#### TASK REQUIREMENTS:
The data beneath this task is to be duplicated exactly, in its entirety.

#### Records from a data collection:
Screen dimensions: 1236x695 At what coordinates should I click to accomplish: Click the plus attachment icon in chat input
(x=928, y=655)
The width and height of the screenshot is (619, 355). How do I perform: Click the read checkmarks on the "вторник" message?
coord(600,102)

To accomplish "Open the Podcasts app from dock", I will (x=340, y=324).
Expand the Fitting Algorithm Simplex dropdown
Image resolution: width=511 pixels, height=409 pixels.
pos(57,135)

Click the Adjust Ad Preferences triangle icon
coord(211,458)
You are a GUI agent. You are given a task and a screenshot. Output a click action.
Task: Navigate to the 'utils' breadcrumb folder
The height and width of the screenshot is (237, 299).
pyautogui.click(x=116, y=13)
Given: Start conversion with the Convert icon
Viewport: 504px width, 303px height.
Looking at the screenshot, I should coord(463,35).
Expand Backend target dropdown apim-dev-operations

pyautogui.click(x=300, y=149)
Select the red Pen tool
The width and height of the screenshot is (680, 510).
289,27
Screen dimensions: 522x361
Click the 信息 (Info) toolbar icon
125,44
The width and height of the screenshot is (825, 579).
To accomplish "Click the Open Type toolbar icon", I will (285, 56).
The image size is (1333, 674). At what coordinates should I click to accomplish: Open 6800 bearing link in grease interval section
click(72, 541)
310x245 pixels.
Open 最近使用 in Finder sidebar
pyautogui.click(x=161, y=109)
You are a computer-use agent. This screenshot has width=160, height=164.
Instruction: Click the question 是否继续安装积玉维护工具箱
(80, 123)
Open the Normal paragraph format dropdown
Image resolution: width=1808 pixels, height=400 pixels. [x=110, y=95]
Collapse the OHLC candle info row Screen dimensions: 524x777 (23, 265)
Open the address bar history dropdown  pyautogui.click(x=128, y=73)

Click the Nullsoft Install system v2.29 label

#### FINISHED EXERCISE:
Screen dimensions: 1236x695 At what coordinates should I click to accomplish: Click the plus attachment icon in chat input
(x=928, y=655)
The width and height of the screenshot is (619, 355). How do I perform: Click the read checkmarks on the "вторник" message?
coord(600,102)

To accomplish "Open the Podcasts app from dock", I will (x=340, y=324).
Expand the Fitting Algorithm Simplex dropdown
Image resolution: width=511 pixels, height=409 pixels.
pos(57,135)

Click the Adjust Ad Preferences triangle icon
coord(211,458)
You are a GUI agent. You are given a task and a screenshot. Output a click action.
Task: Navigate to the 'utils' breadcrumb folder
The height and width of the screenshot is (237, 299).
pyautogui.click(x=116, y=13)
Given: Start conversion with the Convert icon
Viewport: 504px width, 303px height.
Looking at the screenshot, I should coord(463,35).
Expand Backend target dropdown apim-dev-operations

pyautogui.click(x=300, y=149)
Select the red Pen tool
The width and height of the screenshot is (680, 510).
289,27
Screen dimensions: 522x361
Click the 信息 (Info) toolbar icon
125,44
The width and height of the screenshot is (825, 579).
To accomplish "Click the Open Type toolbar icon", I will (285, 56).
The image size is (1333, 674). At what coordinates should I click to accomplish: Open 6800 bearing link in grease interval section
click(72, 541)
310x245 pixels.
Open 最近使用 in Finder sidebar
pyautogui.click(x=161, y=109)
You are a computer-use agent. This screenshot has width=160, height=164.
Instruction: Click the question 是否继续安装积玉维护工具箱
(80, 123)
Open the Normal paragraph format dropdown
Image resolution: width=1808 pixels, height=400 pixels. [x=110, y=95]
Collapse the OHLC candle info row Screen dimensions: 524x777 (23, 265)
Open the address bar history dropdown  pyautogui.click(x=128, y=73)

Click the Nullsoft Install system v2.29 label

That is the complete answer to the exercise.